(PROBLEM):
Copy the rows from the line with "The width and" to the line with "Switch to the HEX tab" word for word, with both of those lines included.
==== TASK DATA
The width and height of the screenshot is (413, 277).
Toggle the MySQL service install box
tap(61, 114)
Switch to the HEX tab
========
==== TASK DATA
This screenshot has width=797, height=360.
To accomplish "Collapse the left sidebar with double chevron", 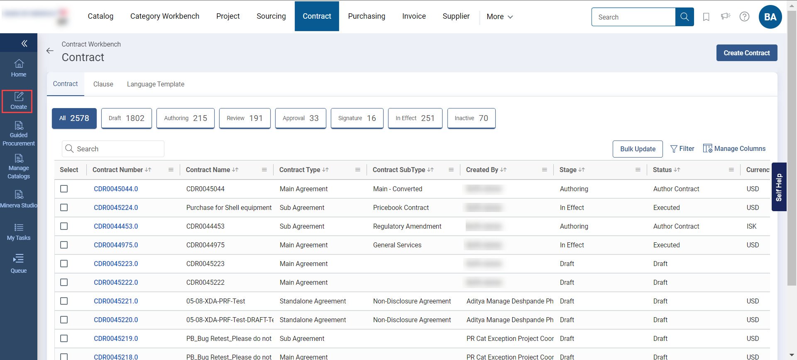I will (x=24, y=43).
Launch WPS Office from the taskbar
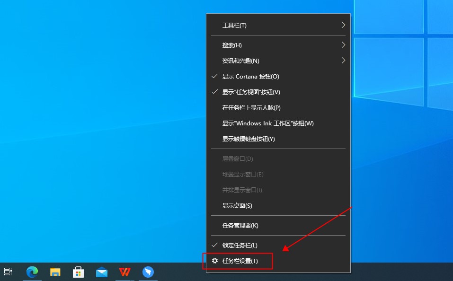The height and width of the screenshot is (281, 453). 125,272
========
(SOLUTION FOR THIS EXERCISE):
The width and height of the screenshot is (413, 277).
Toggle the MySQL service install box
tap(61, 114)
Switch to the HEX tab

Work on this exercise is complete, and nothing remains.